Às 19h30, a operação teria sido
deflagrada: tropas invadiram o cortiço, fechando a entrada principal. Um grupo
subiu corredor adentro e se posicionou no lado oposto à entrada, proibindo que
os moradores saíssem pelos fundos com seus pertences. A ordem era clara:
ninguém iria entrar nem sair, e tudo o que estivesse ali seria destruído.
A demolição começou pelas casas da
ala à esquerda, fechadas há um ano por ordem da Inspetoria Geral de Higiene,
que considerou o local potencialmente infeccioso aos moradores. O
surpreendente, foi que, enquanto os policiais destelhavam as casas onde era
proibido viver, mulheres saíam com crianças no colo e arrastavam colchões.

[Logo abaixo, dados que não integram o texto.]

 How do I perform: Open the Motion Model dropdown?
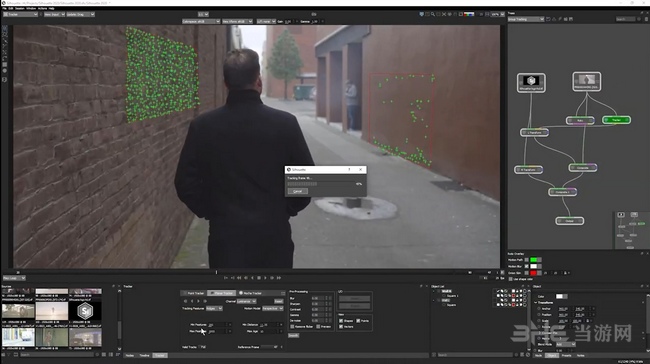pos(272,308)
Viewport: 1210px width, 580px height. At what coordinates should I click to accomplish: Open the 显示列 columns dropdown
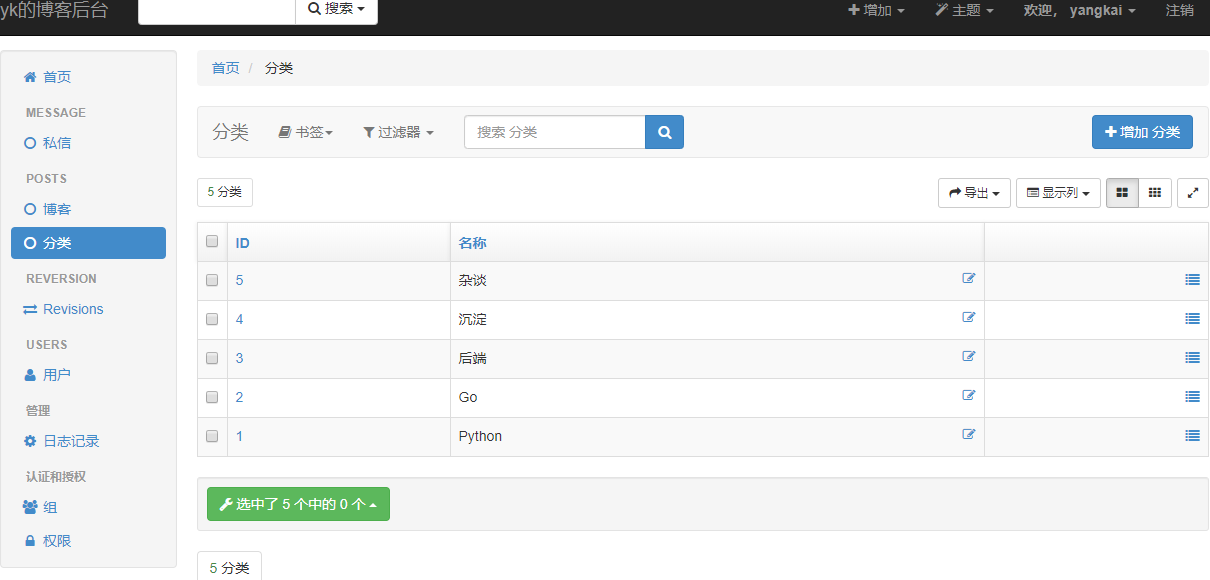[x=1058, y=193]
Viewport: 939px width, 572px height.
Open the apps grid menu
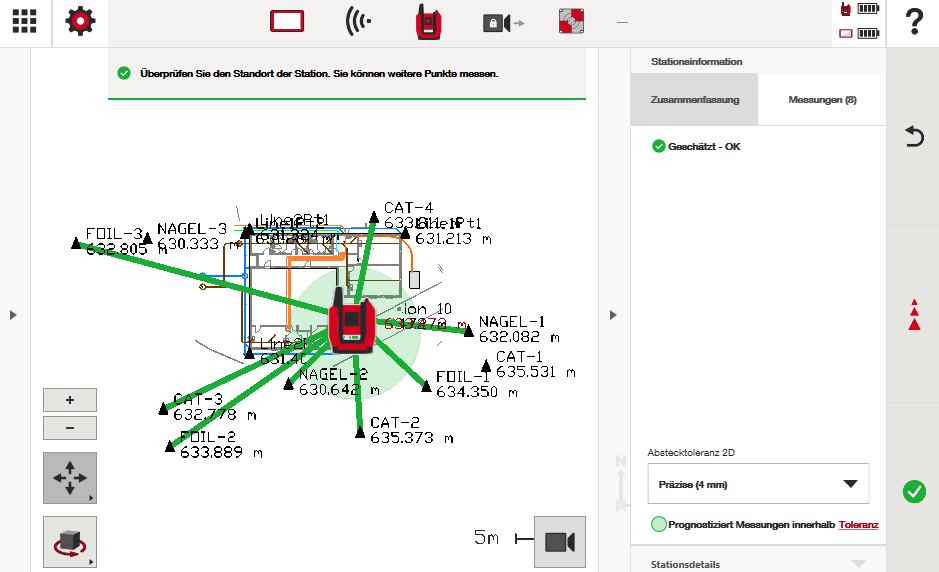coord(25,22)
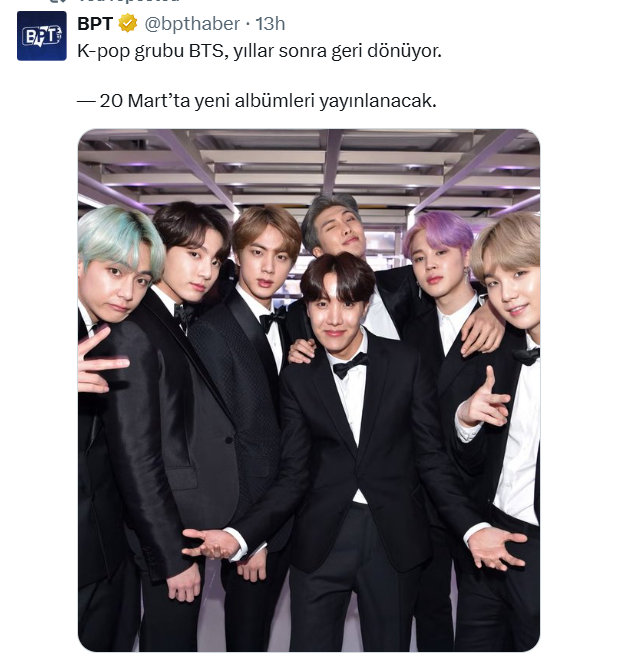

Derrubadas todas as casas à esquerda, o batalhão partiu para a ala oposta, numa
cena ainda mais dramática, já que ainda havia muitos moradores ali. Entre os
escombros que caíam, não foram poucos os que tentaram salvar um móvel, uma
recordação familiar, um documento. Muito se perdeu. Na manhã do dia 27, o
antigo Cabeça de Porco amanheceu destruído, os destroços espalhando poeira pela
região central da cidade.
A destruição do cortiço que inspirou
Aluísio Azevedo foi apenas um dos primeiros episódios da campanha higienista que
tomou as ruas do Rio de Janeiro na virada do século XX. Nos anos seguintes, o
terror continuou. Tomou posse o prefeito Pereira Passos, que, assim como o
Presidente da República Campos Sales, desejava fazer com que a capital federal
se parecesse com a francesa. A dupla investiu na demolição de outros cortiços
do Centro para, no lugar, construir moradias com arquitetura mais bem
planejada. O que fazer com as pessoas que ficaram sem-teto parecia ser uma
preocupação secundária, menos importante do que o desejo de embelezar a
capital.
Assim como os moradores do Cabeça de
Porco, muitos outros miseráveis perderam o pouco que tinham. Sem moradia e
proibidos de se instalarem no Centro, dirigiram-se aos morros da cidade, onde
ninguém os impedia de ficar e podiam erguer suas barracas. Morriam os cortiços,
nasciam as favelas. A miséria e a violência retratadas por Aluísio Azevedo em O Cortiço começavam a se transformar na
miséria e na violência. Tais circunstâncias saíam do Centro para a periferia,
onde seriam menos vistas pelos olhos de quem desejava respirar ares europeus em
pleno Brasil.
¹
O darwinismo social é a adaptação da teoria da seleção natural, de Charles
Darwin, à sociedade. Segundo essa teoria, algumas pessoas têm uma posição
privilegiada por serem biologicamente superiores, terem mais inteligência e
habilidades sociais.
ADAPTADO DE: VERRUMO, M. História Bizarra da Literatura Brasileira. São Paulo : Planeta, 2017.